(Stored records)

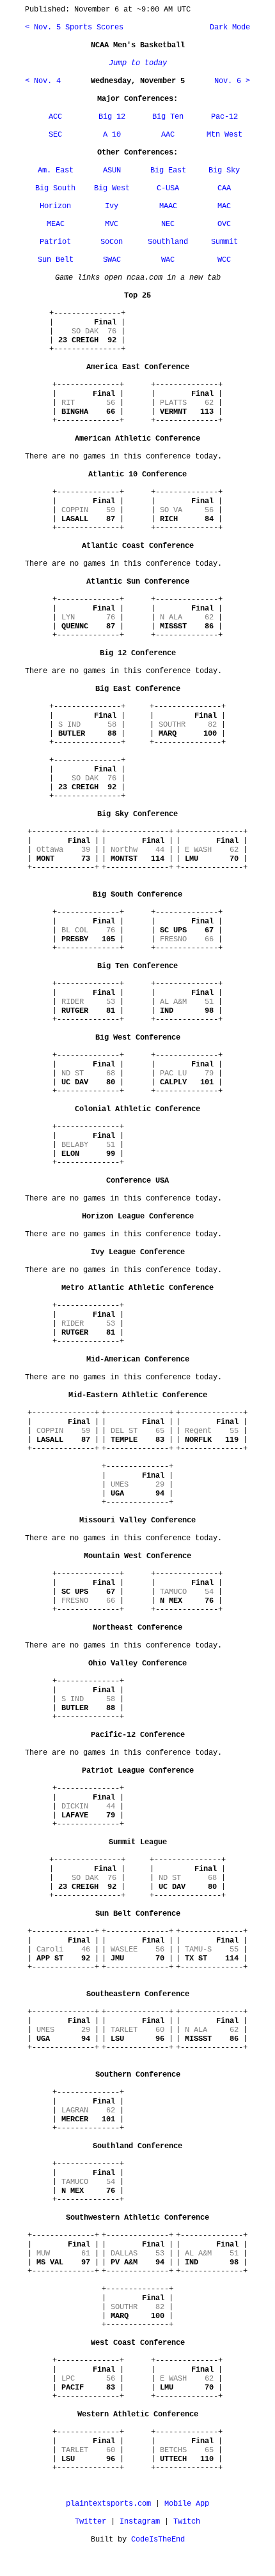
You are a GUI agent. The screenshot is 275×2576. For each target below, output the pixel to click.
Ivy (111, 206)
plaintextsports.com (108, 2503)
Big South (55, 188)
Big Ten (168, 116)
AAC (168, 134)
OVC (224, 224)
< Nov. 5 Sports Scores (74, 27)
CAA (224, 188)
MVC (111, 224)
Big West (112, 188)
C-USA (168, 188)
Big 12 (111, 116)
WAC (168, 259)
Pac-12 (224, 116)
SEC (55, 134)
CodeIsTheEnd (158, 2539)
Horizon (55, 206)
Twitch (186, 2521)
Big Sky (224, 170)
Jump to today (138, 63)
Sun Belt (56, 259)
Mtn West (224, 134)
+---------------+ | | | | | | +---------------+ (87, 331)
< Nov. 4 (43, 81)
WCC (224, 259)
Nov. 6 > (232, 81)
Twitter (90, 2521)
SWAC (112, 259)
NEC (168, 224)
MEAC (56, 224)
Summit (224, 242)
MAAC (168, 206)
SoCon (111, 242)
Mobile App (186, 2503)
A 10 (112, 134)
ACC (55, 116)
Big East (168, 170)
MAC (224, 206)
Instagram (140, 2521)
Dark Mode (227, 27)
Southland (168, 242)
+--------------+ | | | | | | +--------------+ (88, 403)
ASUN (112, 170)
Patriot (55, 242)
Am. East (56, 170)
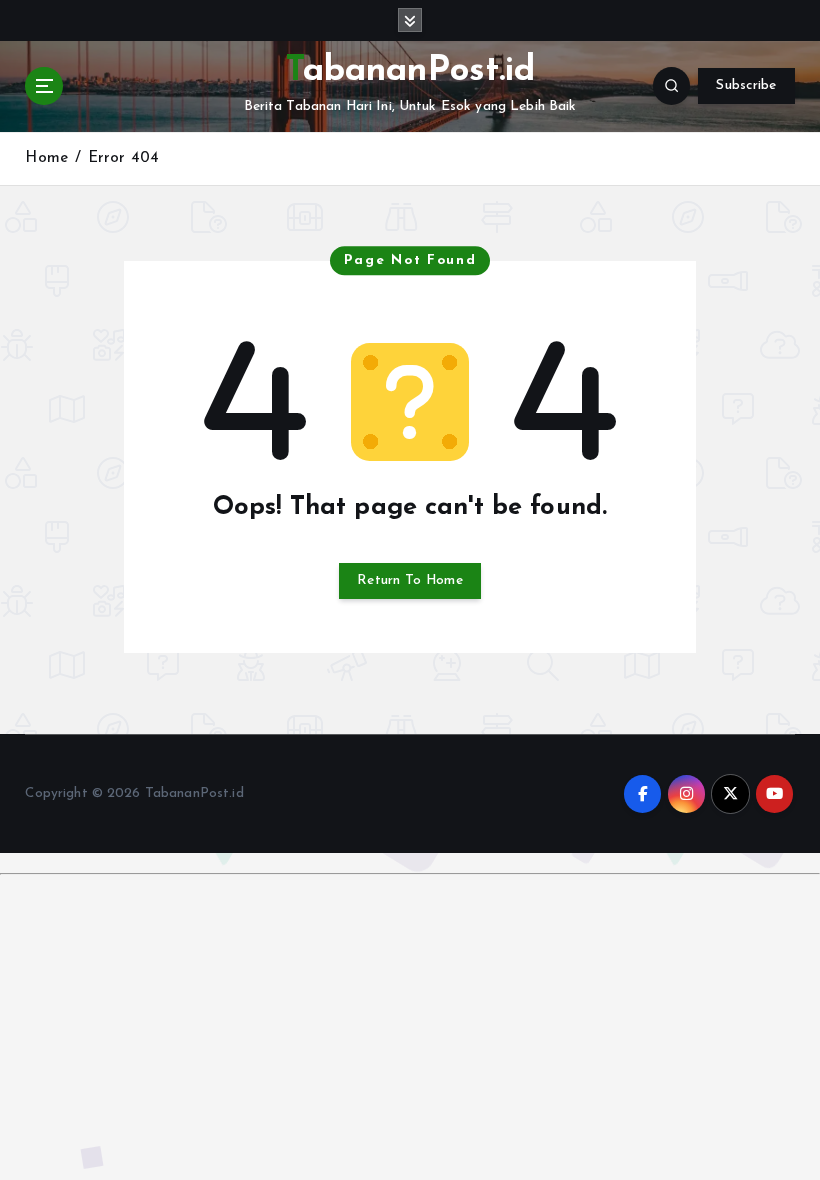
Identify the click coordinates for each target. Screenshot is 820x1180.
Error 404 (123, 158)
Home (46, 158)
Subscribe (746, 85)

WHAT YOU ARE ASKED TO DO »
Reproduce the data above word for word, but leave the images out.

TASK OUTPUT »
You are a GUI agent. The screenshot is 275×2576. For each target below, output the pixel to click.
Ivy (111, 206)
plaintextsports.com (108, 2503)
Big South (55, 188)
Big Ten (168, 116)
AAC (168, 134)
OVC (224, 224)
< Nov. 5 Sports Scores (74, 27)
CAA (224, 188)
MVC (111, 224)
Big West (112, 188)
C-USA (168, 188)
Big 12 (111, 116)
WAC (168, 259)
Pac-12 (224, 116)
SEC (55, 134)
CodeIsTheEnd (158, 2539)
Horizon (55, 206)
Twitch (186, 2521)
Big Sky (224, 170)
Jump to today (138, 63)
Sun Belt (56, 259)
Mtn West (224, 134)
+---------------+ | | | | | | +---------------+ (87, 331)
< Nov. 4 (43, 81)
WCC (224, 259)
Nov. 6 > (232, 81)
Twitter (90, 2521)
SWAC (112, 259)
NEC (168, 224)
MEAC (56, 224)
Summit (224, 242)
MAAC (168, 206)
SoCon (111, 242)
Mobile App (186, 2503)
A 10 (112, 134)
ACC (55, 116)
Big East (168, 170)
MAC (224, 206)
Instagram (140, 2521)
Dark Mode (227, 27)
Southland (168, 242)
+--------------+ | | | | | | +--------------+ (88, 403)
ASUN (112, 170)
Patriot (55, 242)
Am. East (56, 170)
Identify the click coordinates for each target. Screenshot is 820x1180.
Error 404 (123, 158)
Home (46, 158)
Subscribe (746, 85)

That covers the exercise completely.